[Data items]
▬▬▬▬▬▬▬▬▬▬

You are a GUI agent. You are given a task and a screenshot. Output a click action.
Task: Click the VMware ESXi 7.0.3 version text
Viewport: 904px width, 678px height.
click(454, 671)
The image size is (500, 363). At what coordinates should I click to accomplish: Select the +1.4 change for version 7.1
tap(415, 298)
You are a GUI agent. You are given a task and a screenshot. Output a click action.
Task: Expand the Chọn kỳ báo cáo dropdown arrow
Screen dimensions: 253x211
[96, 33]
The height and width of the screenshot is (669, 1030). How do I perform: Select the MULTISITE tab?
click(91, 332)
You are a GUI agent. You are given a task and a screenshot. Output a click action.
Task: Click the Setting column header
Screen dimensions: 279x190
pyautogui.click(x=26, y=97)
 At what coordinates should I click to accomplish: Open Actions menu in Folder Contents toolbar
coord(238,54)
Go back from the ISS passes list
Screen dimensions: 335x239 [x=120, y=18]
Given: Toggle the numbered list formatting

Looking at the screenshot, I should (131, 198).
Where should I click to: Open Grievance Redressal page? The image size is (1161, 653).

▬▬▬▬▬▬▬▬▬▬

Task to carry out:
Every entry, from the first line to the last, should be retyped exactly.

Reply:
You are a GUI agent. You are given a task and a screenshot. Output a click action.
Task: Click the VMware ESXi 7.0.3 version text
Viewport: 904px width, 678px height.
click(454, 671)
The image size is (500, 363). At what coordinates should I click to accomplish: Select the +1.4 change for version 7.1
tap(415, 298)
You are a GUI agent. You are given a task and a screenshot. Output a click action.
Task: Expand the Chọn kỳ báo cáo dropdown arrow
Screen dimensions: 253x211
[96, 33]
The height and width of the screenshot is (669, 1030). How do I perform: Select the MULTISITE tab?
click(91, 332)
You are a GUI agent. You are given a task and a screenshot. Output a click action.
Task: Click the Setting column header
Screen dimensions: 279x190
pyautogui.click(x=26, y=97)
 At what coordinates should I click to accomplish: Open Actions menu in Folder Contents toolbar
coord(238,54)
Go back from the ISS passes list
Screen dimensions: 335x239 [x=120, y=18]
Given: Toggle the numbered list formatting

Looking at the screenshot, I should (131, 198).
Where should I click to: Open Grievance Redressal page? The image size is (1161, 653).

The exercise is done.